After I had my three kids in 2 years I did a diet called lipotrim. I lost just over five stone in just under 3 months. It changed my life!
It's not for the faint hearted but it works.

Actupfishy · 04/06/2021 17:06

OP please don’t speak about yourself like this.
Would you ever talk to someone else like that?
X

KarmaStar · 04/06/2021 17:08

Mantra daily "I am beautiful I am strong I am enough'.
Those who love you love you as you are,your friends love you for who you are.
The only thing stopping you find your happy relationship is yourself.
It's the negative thinking which is attracting negativity into your life.the rules of the universe.
Doesn't matter what size or shape you are ,if you appear sexy ,confident and walk in a room like you own it...You will!walk in a room feeling fat and unattractive,that's how you will appear.
Love yourself.You will find that the rest will follow.🌈

Aria999 · 04/06/2021 21:09

While there clearly are many fat people who are confident and attractive I don't think everyone can be that person. It's about liking yourself and if you don't like your fat self it's impossible to fake it. (I have never been able to, when fat).

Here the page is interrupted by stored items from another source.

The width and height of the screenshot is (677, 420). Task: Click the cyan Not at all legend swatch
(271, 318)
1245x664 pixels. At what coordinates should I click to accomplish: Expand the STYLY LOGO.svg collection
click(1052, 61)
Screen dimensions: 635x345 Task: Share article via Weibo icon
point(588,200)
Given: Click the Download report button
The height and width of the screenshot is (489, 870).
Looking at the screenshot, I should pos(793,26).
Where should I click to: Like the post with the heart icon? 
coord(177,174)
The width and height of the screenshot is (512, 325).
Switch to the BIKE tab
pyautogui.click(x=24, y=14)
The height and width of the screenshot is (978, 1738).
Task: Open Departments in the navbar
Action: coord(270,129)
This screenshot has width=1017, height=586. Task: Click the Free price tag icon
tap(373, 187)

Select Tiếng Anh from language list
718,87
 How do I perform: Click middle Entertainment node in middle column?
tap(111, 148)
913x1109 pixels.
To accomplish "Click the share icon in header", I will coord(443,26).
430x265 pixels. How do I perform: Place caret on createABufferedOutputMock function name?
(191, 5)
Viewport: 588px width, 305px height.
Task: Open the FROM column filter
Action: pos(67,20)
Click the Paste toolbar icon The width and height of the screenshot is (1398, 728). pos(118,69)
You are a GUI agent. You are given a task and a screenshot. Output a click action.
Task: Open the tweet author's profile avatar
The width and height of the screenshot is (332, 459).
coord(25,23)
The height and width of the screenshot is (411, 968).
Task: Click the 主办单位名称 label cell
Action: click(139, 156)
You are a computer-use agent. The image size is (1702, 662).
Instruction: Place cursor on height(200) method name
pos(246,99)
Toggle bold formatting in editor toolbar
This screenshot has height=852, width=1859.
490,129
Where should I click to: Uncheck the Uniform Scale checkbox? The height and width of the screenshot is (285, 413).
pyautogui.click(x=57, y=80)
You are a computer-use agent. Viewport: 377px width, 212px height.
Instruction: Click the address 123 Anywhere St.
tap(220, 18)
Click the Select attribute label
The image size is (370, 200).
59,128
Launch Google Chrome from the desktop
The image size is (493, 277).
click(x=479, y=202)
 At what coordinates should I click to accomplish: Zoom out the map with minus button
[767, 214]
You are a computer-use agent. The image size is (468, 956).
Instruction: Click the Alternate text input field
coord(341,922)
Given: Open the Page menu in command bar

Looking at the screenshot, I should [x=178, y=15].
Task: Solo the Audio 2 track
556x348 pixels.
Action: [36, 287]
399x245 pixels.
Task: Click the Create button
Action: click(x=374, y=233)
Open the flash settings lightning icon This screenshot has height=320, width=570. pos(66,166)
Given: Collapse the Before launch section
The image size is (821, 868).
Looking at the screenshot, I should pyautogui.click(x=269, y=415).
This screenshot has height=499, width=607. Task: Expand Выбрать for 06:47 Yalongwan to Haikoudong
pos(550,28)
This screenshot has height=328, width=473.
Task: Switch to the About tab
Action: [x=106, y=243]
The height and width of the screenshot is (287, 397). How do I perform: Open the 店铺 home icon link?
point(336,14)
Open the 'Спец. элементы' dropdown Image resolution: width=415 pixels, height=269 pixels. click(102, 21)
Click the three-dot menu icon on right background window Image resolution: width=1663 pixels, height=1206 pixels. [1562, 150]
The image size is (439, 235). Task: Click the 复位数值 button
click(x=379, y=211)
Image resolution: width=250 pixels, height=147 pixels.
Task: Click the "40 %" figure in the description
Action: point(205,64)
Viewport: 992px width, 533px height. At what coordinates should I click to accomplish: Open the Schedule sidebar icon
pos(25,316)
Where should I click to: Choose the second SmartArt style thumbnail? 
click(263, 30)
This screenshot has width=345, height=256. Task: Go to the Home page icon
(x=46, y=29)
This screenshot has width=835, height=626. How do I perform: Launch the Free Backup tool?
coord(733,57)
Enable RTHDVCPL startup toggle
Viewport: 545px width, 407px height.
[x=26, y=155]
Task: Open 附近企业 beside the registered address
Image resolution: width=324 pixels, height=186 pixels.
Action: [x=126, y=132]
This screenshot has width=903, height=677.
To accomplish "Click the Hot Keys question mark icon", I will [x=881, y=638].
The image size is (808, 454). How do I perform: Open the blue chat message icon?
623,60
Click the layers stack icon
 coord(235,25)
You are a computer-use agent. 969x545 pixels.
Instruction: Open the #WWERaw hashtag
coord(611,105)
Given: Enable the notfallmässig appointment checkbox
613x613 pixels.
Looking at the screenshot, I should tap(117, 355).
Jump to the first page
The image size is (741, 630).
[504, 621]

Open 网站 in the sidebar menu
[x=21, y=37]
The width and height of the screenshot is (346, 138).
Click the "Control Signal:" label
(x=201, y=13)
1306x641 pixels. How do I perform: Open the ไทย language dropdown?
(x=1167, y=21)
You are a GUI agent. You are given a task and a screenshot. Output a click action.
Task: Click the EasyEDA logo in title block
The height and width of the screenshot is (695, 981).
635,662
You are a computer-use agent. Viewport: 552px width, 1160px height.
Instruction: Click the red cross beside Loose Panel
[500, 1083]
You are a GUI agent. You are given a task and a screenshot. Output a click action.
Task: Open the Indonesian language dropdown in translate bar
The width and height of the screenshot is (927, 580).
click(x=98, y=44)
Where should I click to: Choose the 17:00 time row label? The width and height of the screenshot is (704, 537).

I can't recall if you said how old you are but I also think there's a natural shortage of single people in their 30s/ 40s. It's a time when lots of people have settled down and are raising a family and quite a few of those who haven't have a reason for that. (Either they don't want it or they're not very good at relationships).

I think in your place I would try and build up my friendship group to become less reliant on meeting a romantic partner. And also work on anything that helps you to like yourself, but only because you deserve to like yourself and not because you want a man.

It's also much easier to meet and connect with someone if you're not desperate.